Para ele, a lei não tem paralelo no Brasil e, por isso, ele acredita que a decisão da Justiça abre um precedente importante para o restante do país. “Essa é uma vitória nacional, uma nova perspectiva. A dupla porta, se implantada em qualquer hospital, gerará privilégios para quem tem plano de saúde ou particular. E isso quebra a ideia de igualdade”, argumentou.

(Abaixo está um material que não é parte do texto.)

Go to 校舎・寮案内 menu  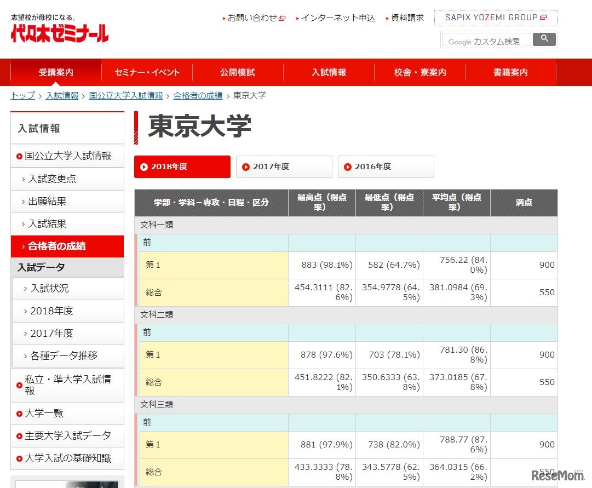pos(420,72)
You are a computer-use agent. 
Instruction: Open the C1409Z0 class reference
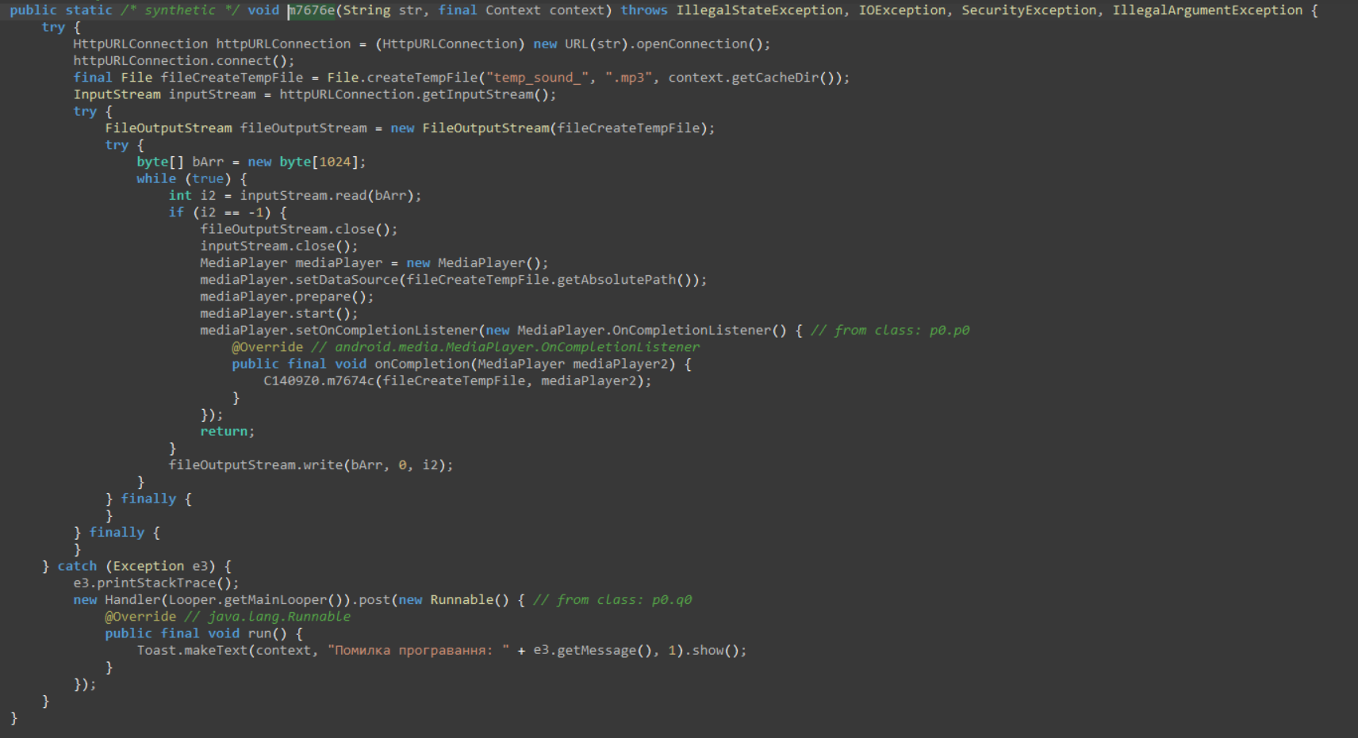click(291, 381)
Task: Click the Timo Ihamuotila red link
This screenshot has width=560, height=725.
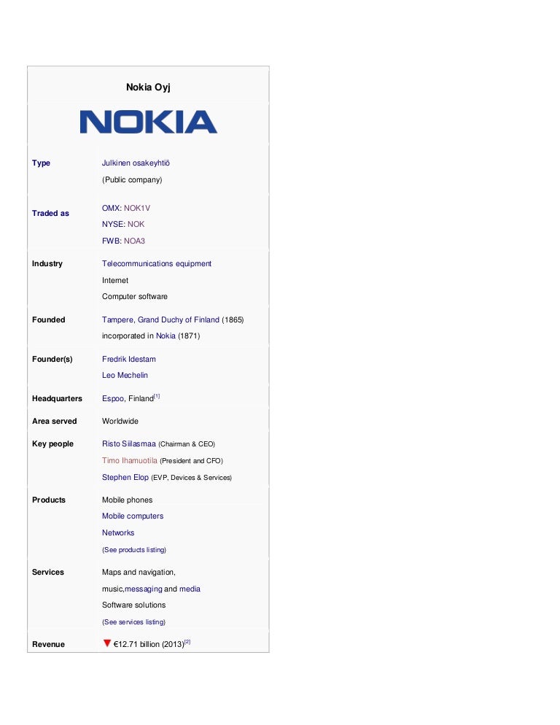Action: [130, 461]

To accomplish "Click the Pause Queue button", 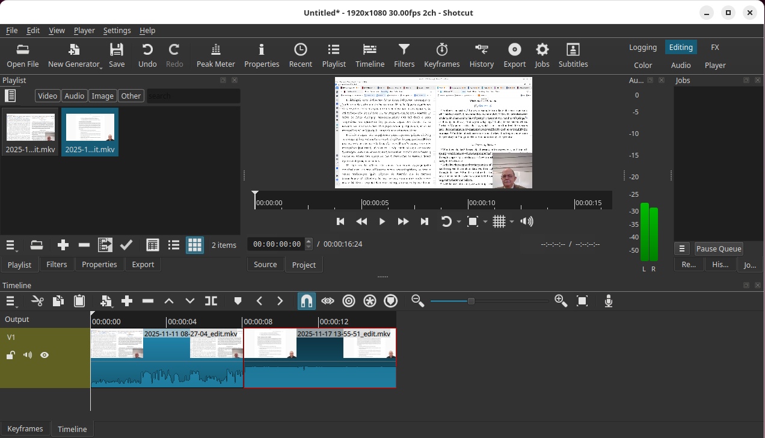I will click(x=719, y=248).
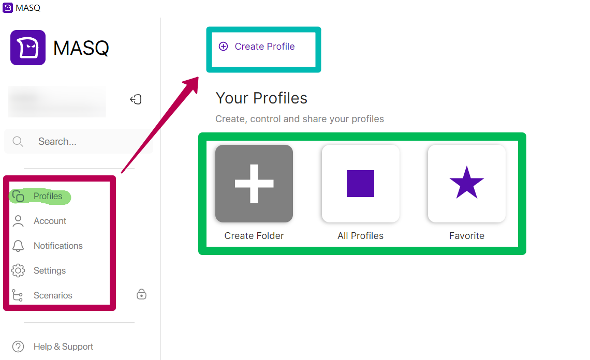Open the Favorite star folder tile

point(467,184)
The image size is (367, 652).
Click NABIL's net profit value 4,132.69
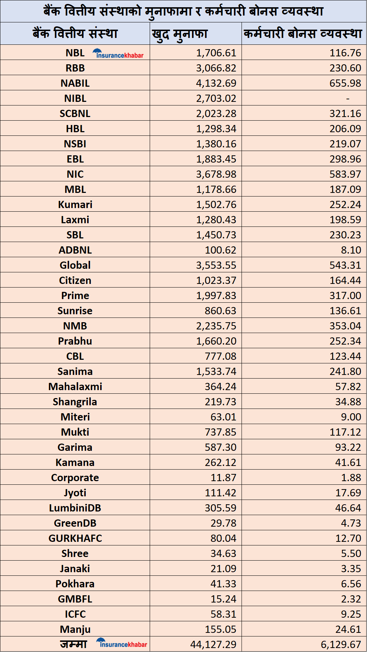coord(216,83)
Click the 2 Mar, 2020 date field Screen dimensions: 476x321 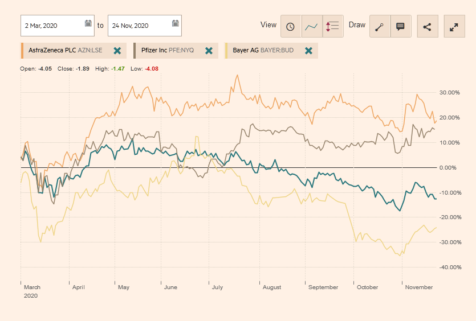tap(52, 26)
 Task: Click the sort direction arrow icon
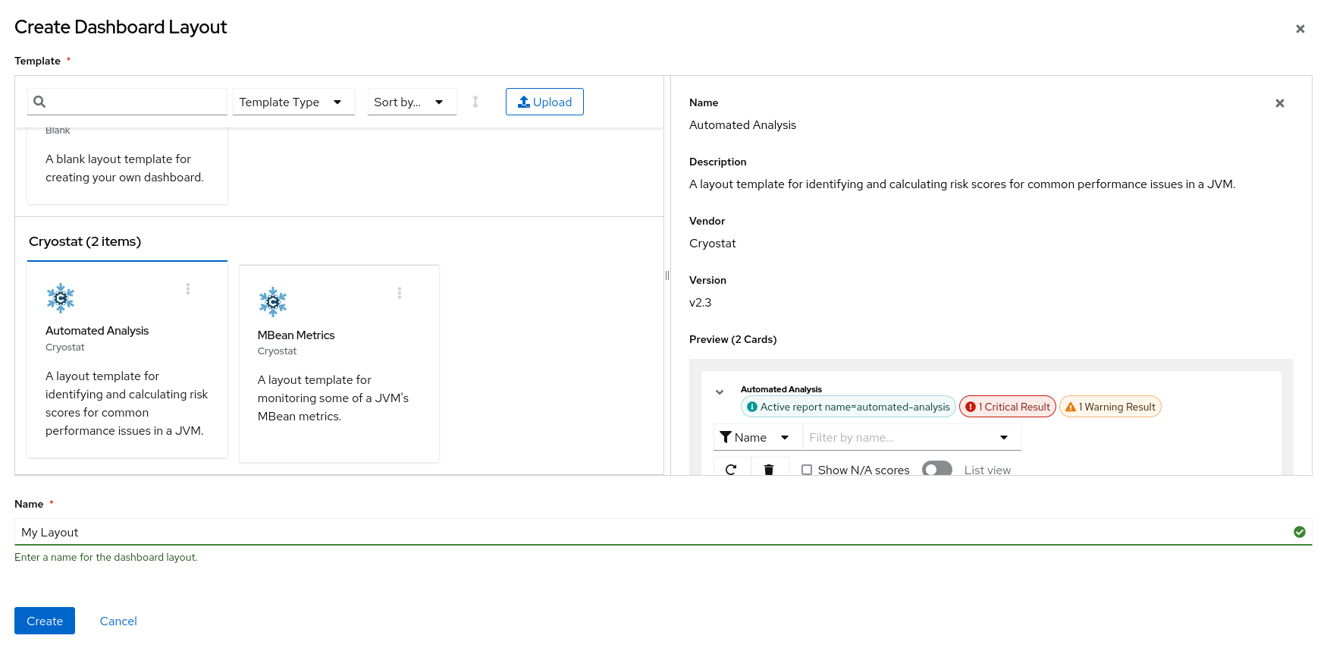click(475, 102)
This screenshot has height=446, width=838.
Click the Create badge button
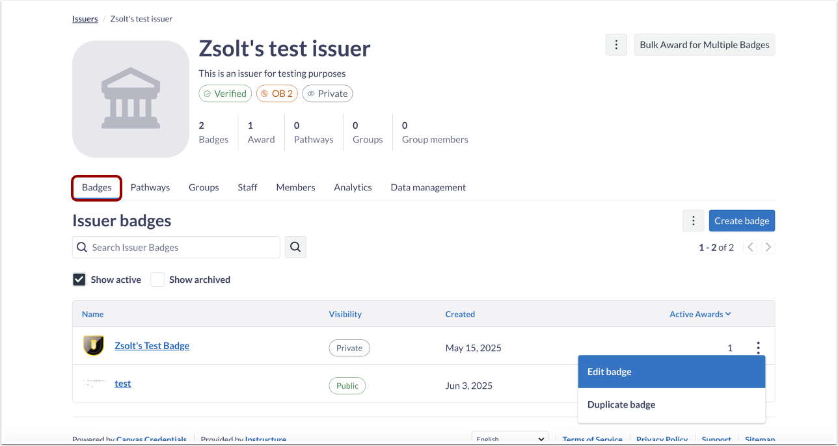[x=742, y=220]
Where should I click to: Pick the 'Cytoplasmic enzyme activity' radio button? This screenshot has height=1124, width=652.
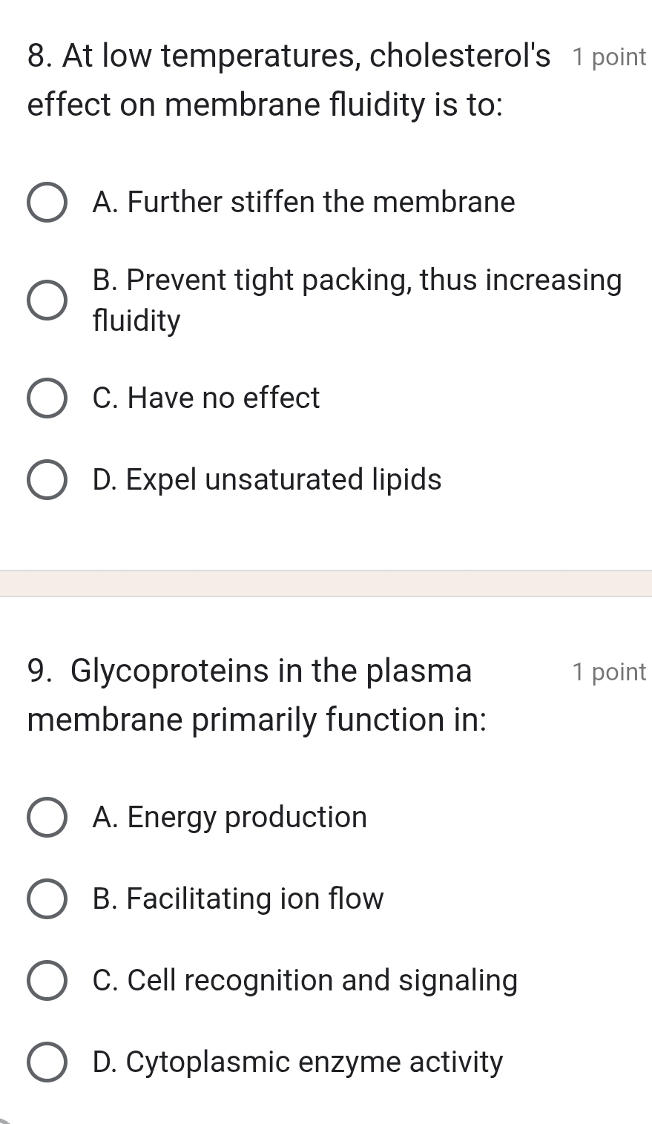click(x=47, y=1062)
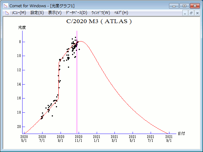Open the 設定(S) settings menu
This screenshot has height=152, width=203.
37,13
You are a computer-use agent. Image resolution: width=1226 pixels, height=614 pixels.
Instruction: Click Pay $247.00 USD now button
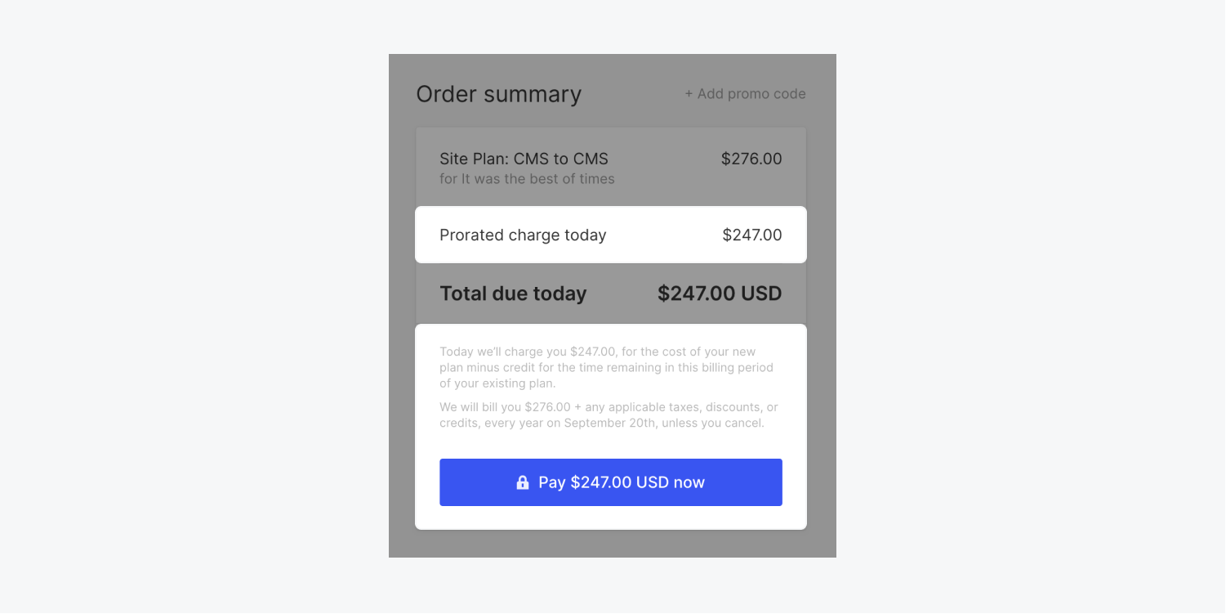point(611,482)
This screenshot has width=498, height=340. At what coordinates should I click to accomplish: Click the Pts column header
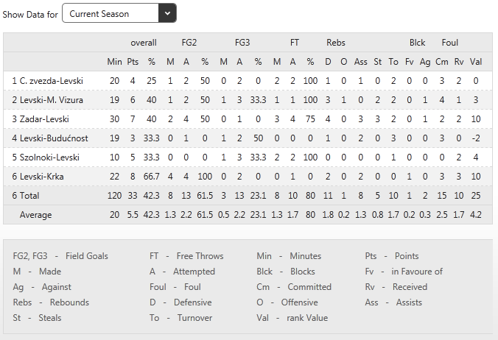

Na semana passada, o Conselho Nacional de Saúde havia pedido à Justiça de São Paulo que considerasse ilegal a lei estadual. Para o conselho, a lei favorece a prática de “dupla porta” de entrada, “selecionando beneficiários de planos de saúde privados para atendimento nos hospitais públicos, promovendo, assim, a institucionalização da atenção diferenciada com preferência na marcação e no agendamento de consultas, exames e internação e melhor conforto de hotelaria”.
Por meio de nota, a Secretaria Estadual de Saúde informou ainda não ter sido notificada sobre a decisão do Tribunal de Justiça. “Cabe ressaltar, entretanto, que não houve julgamento do mérito e, sim, de recurso interposto pelo Estado contra a liminar”, disse a secretaria na nota.
A justificativa para a implementação da reserva de percentual dos leitos públicos para usuários de planos de saúde é a necessidade de ressarcir as entidades sem fins lucrativos que gerenciam os hospitais estaduais quando prestam serviços a beneficiários de planos de saúde.
Segundo a secretaria, o atendimento é feito hoje em dia, mas não há como cobrar legalmente das operadoras, o que acaba onerando o caixa do SUS em cerca de R$ 500 milhões por ano. “Sem essa possibilidade de cobrança de ressarcimento, permanecerá o quadro de injusto e de indevido benefício às operadoras de planos de saúde, que recebem a mensalidade dos seus clientes, mas não têm nenhum desembolso quando eles são atendidos em hospitais públicos”, diz a nota.
A secretaria alega ainda que, pela regulamentação da lei, a reserva de leitos ou preferência aos pacientes de planos de saúde é proibida. “É errado, portanto, falar em 'venda de leitos', 'reserva de leitos' ou 'dupla porta'. Isso não ocorrerá”.